## About this task
All lines that hold the string "header" should be copied. Find them in the listing below.

^^^^^^^^

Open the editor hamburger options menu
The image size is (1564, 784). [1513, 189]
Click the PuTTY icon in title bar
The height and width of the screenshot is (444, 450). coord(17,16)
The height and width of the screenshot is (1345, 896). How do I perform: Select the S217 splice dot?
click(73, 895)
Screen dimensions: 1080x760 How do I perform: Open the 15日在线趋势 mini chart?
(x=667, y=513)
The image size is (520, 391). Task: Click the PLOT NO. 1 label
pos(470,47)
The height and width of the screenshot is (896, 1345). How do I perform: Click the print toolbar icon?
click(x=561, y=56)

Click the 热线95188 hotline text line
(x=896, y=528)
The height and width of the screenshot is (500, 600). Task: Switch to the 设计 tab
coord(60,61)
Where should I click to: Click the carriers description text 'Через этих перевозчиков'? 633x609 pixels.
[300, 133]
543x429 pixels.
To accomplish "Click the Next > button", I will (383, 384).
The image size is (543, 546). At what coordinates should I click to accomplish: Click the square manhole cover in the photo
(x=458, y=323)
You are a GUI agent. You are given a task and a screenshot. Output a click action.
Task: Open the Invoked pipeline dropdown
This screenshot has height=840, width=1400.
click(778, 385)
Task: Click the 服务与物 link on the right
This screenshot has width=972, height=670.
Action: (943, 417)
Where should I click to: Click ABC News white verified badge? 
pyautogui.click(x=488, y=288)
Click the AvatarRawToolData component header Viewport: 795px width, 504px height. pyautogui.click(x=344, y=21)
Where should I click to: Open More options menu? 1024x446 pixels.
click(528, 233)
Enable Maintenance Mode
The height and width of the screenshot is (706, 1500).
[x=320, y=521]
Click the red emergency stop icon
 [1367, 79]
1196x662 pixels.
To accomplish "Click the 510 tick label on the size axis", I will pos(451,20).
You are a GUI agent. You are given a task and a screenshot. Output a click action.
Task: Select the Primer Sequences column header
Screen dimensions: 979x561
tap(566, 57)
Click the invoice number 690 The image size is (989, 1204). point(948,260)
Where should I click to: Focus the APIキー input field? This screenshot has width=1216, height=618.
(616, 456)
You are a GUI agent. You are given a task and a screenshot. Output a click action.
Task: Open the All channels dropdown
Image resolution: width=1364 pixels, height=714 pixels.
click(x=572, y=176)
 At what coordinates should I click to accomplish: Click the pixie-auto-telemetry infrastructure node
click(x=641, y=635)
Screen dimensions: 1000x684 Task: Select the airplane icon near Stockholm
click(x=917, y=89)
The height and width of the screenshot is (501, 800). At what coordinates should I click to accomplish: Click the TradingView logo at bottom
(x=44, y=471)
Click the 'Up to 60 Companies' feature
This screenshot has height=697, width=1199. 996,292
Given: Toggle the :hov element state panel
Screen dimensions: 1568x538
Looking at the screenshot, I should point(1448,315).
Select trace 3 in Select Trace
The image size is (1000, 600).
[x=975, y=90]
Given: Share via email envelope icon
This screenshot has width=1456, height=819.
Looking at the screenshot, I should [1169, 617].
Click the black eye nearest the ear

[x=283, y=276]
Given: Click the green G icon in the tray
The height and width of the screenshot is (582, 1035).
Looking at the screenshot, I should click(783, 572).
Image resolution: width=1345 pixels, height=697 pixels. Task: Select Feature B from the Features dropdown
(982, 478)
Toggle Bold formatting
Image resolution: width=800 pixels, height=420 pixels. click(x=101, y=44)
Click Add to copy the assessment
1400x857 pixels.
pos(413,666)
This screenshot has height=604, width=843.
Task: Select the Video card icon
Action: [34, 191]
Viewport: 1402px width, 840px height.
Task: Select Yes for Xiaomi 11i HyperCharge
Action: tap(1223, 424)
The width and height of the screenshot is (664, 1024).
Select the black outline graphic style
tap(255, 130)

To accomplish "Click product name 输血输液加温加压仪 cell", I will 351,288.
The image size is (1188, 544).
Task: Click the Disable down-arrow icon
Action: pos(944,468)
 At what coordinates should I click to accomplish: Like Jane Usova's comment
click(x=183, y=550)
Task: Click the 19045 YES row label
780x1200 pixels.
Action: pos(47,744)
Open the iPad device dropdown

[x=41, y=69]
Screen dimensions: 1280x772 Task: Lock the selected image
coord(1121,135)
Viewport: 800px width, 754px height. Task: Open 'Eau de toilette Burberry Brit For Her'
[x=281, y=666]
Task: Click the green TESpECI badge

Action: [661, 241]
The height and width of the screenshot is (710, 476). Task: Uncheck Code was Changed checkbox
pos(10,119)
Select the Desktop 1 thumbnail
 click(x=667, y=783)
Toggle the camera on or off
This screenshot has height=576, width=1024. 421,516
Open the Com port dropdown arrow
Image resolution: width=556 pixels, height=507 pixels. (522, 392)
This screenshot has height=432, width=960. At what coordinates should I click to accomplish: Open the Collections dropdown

^^^^^^^^

## Reply
Click the AvatarRawToolData component header Viewport: 795px width, 504px height. pyautogui.click(x=344, y=21)
Task: Select the Primer Sequences column header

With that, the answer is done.